Matrimonio mixto
Matrimonio mixto
Por Julián Montenegro
20 de julio de 2026

El Mundial de 2010 lo vi de pie en un bar de Malasaña en el que no cabía un alfiler ni una opinión, apretado entre desconocidos que a las doce menos cuarto de la noche ya eran hermanos míos, y cuando Iniesta marcó en el minuto 116 abracé a un señor mayor que olía a Varon Dandy y que lloraba como se llora en los aeropuertos. Anoche, en cambio, vi la final contra Argentina sentado en el salón de mi casa, en un sofá partido por la mitad por una frontera invisible que ninguna cancillería reconoce: a un lado yo, con la camiseta de España, y al otro mi mujer, porteña, envuelta en una bandera albiceleste que guarda planchada desde lo de Qatar. El matrimonio mixto es una figura diplomática que no estudió Metternich.

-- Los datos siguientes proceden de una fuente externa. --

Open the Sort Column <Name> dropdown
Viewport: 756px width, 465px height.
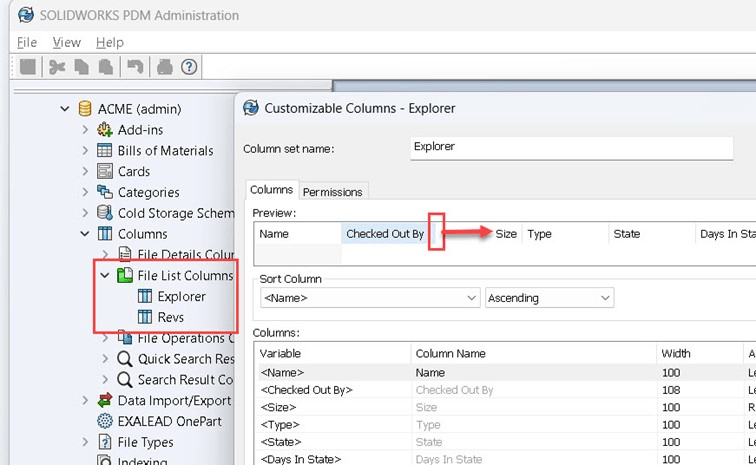pos(472,298)
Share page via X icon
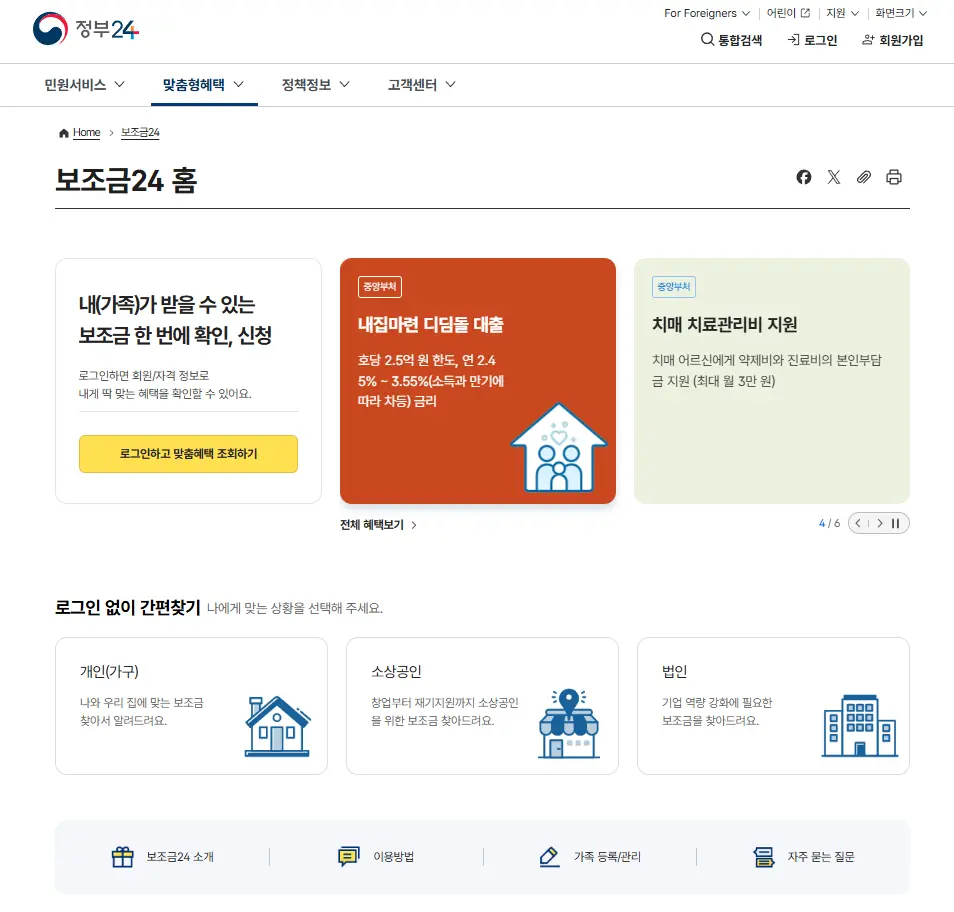 pos(834,177)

La final llevaba semanas anunciándose en casa como se anuncian las borrascas, con partes diarios y recomendaciones de protección civil. Yo había propuesto verla en bares separados y la propuesta me fue rechazada por dividir a la familia en tiempos de guerra. Los niños, que son de Madrid pero desayunan dulce de leche, se repartieron el conflicto con pragmatismo de cancillería, el mayor con la camiseta de España y la pequeña con una escarapela argentina prendida en el pecho, y ambos aclararon que iban con quien ganara. Gran lección de cintura política, la de mis hijos. Yo compré cerveza para un empate largo. Mi mujer preparó el mate y unos bizcochitos. A la hora de los himnos, el salón olía a cumbre bilateral de esas en las que nadie firma nada.

El partido fue un combate de los antiguos, de los que a mi suegro le gustaban en el Luna Park cuando Monzón hacía llorar a los cronistas: dos púgiles que se respetaban demasiado, que se estudiaban, que amagaban y no soltaban la mano. Lamine tuvo la primera al minuto 5 y la cruzó demasiado, y a partir de ahí el juego se espesó como se espesa el aire de un ascensor en agosto, noventa minutos de jab y de cintura en los que Unai Simón vivió tranquilo y en los que Messi, que a los treinta y nueve años ya no corre sino que comparece, iba dejando pases como quien deja propinas. En mi sofá regía el protocolo: cada ocasión española me obligaba a un júbilo mudo, de preso que celebra por dentro. Cada llegada argentina ponía a mi mujer a rezar un rosario porteño en voz baja. Empate a cero al noventa. Tres cervezas de tensión, según mi sistema métrico.

Pero la prórroga trajo lo que las prórrogas traen, que es la verdad. A Enzo Fernández lo expulsaron con la segunda amarilla y Messi protestó con esa autoridad de patriarca al que ya solo le queda el gesto. Y en el minuto 106, cuando el partido era un chicle pisado, Nico Williams metió el pase y Ferran Torres hizo el gol de la segunda estrella. Miré el reloj con pedantería de archivero y calculé que el gol llegaba diez minutos antes que el de Iniesta en Johannesburgo, dieciséis años después, otra vez un uno a cero de prórroga, como si este país sólo supiera ganar Mundiales sufriendo hasta el epílogo. Me levanté, alcé los brazos a media asta por respeto a la frontera del sofá y me senté enseguida. Y entonces vi a mi mujer doblar despacio la bandera, con el cuidado con el que se dobla un mantel heredado.

No hubo pena en casa, o no exactamente. Hubo ese silencio de después de las finales, cuando la televisión sigue gritando y el salón ya está en otra cosa, y hubo un abrazo de tratado de paz que me costó tres Mundiales negociar. Pensé en el señor del Varon Dandy, que ya no estará para esta segunda estrella, y pensé en Messi saliendo del MetLife con treinta y nueve años y seis Mundiales en las piernas, campeón de todo, derrotado anoche, mito intacto. Con la delicadeza de quien pisa un campo minado, le dije a mi mujer que había perdido el mejor. Ella terminó de doblar la bandera, la dejó en el respaldo del sofá, a mitad de camino entre su lado y el mío, y me corrigió sin mirarme: «Messi no pierde, boludo. Messi se va».